As a retired family physician who spends more time in medical offices as a patient these days than in the past, I read “What Should You Do When Your Patient Brings a List?”May/June 2009, with great interest. That's because I routinely give my family physician a list of my active problems, medications and any current health concerns. The sheet is typed in duplicate; one copy is handed to a staff member at the beginning of the visit. That enables the doctor to look it over before he enters the exam room, and we each have a copy to glance at as we talk.

This procedure has two basic goals: to ensure that nothing important gets overlooked and to make the encounter as time-efficient as possible.
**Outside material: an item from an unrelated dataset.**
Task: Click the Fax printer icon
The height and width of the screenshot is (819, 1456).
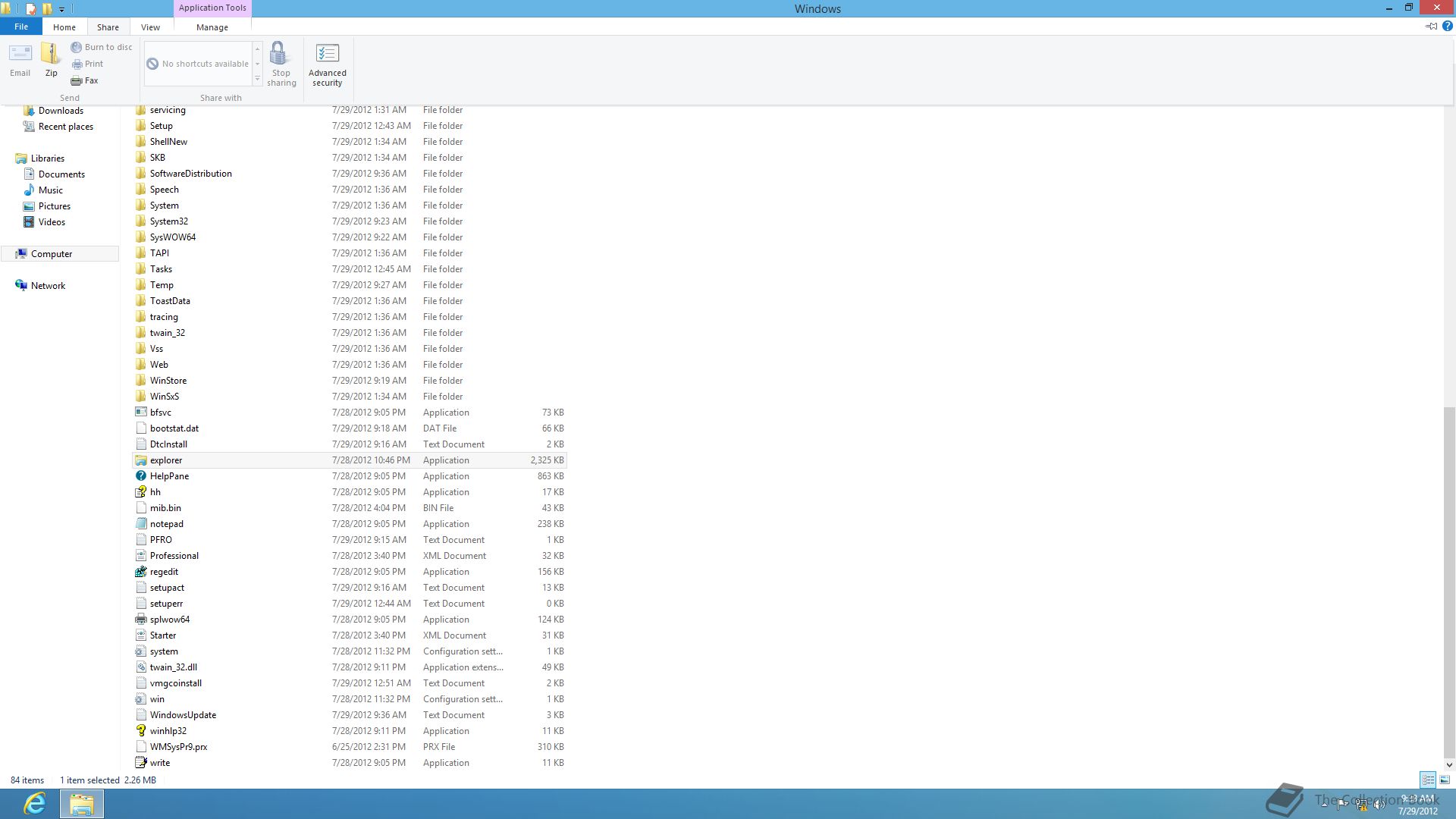Action: pyautogui.click(x=77, y=80)
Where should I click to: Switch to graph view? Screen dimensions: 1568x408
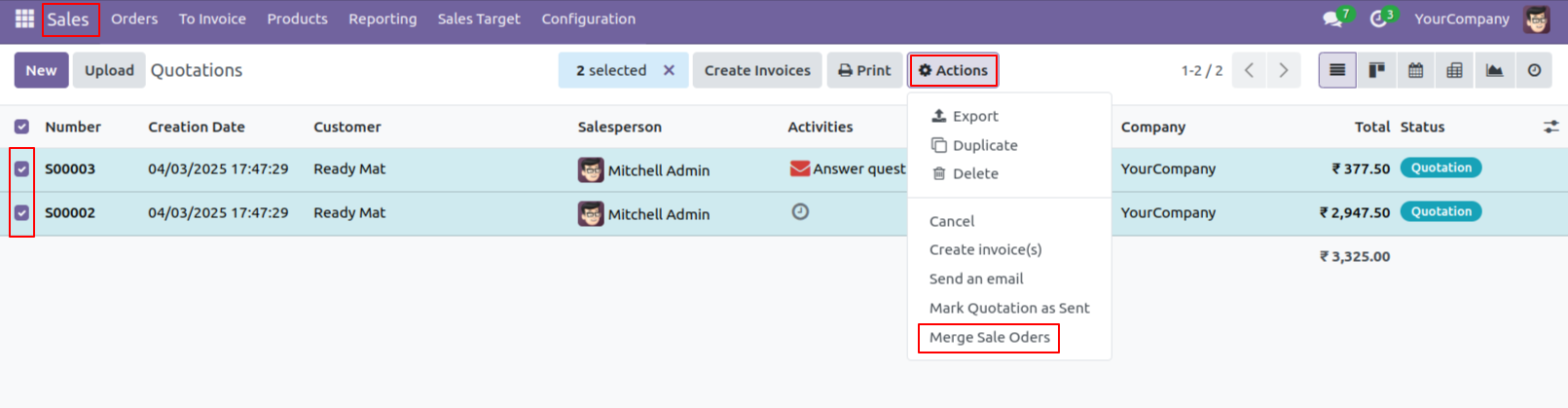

He has been gracious in meeting my medical needs, and I try to return the favor by keeping my visits as brief as those needs will permit. It all works well, and we usually have time for a minute or two of non-medical conversation before he goes on to his next patient.

As the article indicates, patient-generated problem lists are often prepared for different reasons, some of which the authors have listed – to help the patients remember what they want to ask, to help set the agenda for the visit or just because they were told to write it all down for the doctor to read. The hard fact is that our population is getting older, which means that many patients have multiple health problems to manage. This suggests that patient-generated lists serve a useful purpose and aren't going to go away.

That doesn't mean that all such lists are necessarily created with the noblest of motives. A certain amount of manipulative behavior is to be expected in human interactions. A small but significant number of patients try to control their doctor inappropriately, and dealing with that can be irritating. The solution is to act like a partner in the patient's medical care, not as a hired servant.

Having the patient's list in hand before entering the examining room lets you decide in advance which items will be addressed today and which will be politely deferred. This is where the article's five steps come into play: acknowledge the list, negotiate what to cover, mutually set the agenda, surface any remaining concerns and plan for the next visit. That approach builds rapport, minimizes physician errors and reduces the risk of misunderstandings.

The authors of the article got it right – the best response to patient lists is not to dread them but to use them to “build bridges” with the patient and work together to negotiate a realistic plan for the encounter.